SOURCE MATERIAL —
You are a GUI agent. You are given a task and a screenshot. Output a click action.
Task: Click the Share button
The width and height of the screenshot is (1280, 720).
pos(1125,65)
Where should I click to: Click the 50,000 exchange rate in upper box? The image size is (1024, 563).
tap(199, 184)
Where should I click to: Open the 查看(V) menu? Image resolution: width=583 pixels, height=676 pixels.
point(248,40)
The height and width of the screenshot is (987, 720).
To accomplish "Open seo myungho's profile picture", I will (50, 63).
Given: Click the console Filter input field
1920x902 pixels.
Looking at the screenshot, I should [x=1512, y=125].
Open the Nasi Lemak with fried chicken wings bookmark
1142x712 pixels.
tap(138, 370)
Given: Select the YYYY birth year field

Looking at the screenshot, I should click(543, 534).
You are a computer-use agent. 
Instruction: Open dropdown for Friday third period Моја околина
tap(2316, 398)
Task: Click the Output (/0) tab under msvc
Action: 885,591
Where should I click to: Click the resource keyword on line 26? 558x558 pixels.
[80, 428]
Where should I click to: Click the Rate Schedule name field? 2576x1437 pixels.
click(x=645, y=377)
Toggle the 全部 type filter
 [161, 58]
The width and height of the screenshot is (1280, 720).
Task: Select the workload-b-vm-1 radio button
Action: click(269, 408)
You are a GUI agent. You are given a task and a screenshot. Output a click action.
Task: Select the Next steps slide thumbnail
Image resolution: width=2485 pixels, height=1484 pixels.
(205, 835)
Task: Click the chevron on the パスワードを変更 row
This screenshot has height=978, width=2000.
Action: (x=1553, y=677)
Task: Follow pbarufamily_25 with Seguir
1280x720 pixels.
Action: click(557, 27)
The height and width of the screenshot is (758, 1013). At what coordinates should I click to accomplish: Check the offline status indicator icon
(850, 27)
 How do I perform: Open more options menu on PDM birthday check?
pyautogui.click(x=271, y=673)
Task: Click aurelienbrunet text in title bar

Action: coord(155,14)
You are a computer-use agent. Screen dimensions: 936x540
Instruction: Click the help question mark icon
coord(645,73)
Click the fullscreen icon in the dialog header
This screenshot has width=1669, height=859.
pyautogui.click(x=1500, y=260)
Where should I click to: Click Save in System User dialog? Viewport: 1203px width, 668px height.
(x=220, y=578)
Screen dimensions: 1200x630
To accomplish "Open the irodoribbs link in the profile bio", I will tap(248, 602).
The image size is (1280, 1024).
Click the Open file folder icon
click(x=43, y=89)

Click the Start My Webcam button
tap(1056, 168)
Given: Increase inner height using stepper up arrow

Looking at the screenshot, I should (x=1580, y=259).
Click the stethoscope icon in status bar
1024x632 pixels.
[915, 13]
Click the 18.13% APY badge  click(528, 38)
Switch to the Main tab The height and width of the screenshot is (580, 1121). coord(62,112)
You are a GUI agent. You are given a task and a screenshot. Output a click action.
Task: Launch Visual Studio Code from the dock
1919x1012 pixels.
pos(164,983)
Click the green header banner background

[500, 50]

REQUIRED WORK — Produce exactly the lines from the one containing "How do I perform: Open" through the final line of the records above, both included, and no others.

EXERCISE ANSWER —
 How do I perform: Open more options menu on PDM birthday check?
pyautogui.click(x=271, y=673)
Task: Click aurelienbrunet text in title bar

Action: coord(155,14)
You are a computer-use agent. Screen dimensions: 936x540
Instruction: Click the help question mark icon
coord(645,73)
Click the fullscreen icon in the dialog header
This screenshot has width=1669, height=859.
pyautogui.click(x=1500, y=260)
Where should I click to: Click Save in System User dialog? Viewport: 1203px width, 668px height.
(x=220, y=578)
Screen dimensions: 1200x630
To accomplish "Open the irodoribbs link in the profile bio", I will tap(248, 602).
The image size is (1280, 1024).
Click the Open file folder icon
click(x=43, y=89)

Click the Start My Webcam button
tap(1056, 168)
Given: Increase inner height using stepper up arrow

Looking at the screenshot, I should (x=1580, y=259).
Click the stethoscope icon in status bar
1024x632 pixels.
[915, 13]
Click the 18.13% APY badge  click(528, 38)
Switch to the Main tab The height and width of the screenshot is (580, 1121). coord(62,112)
You are a GUI agent. You are given a task and a screenshot. Output a click action.
Task: Launch Visual Studio Code from the dock
1919x1012 pixels.
pos(164,983)
Click the green header banner background

[500, 50]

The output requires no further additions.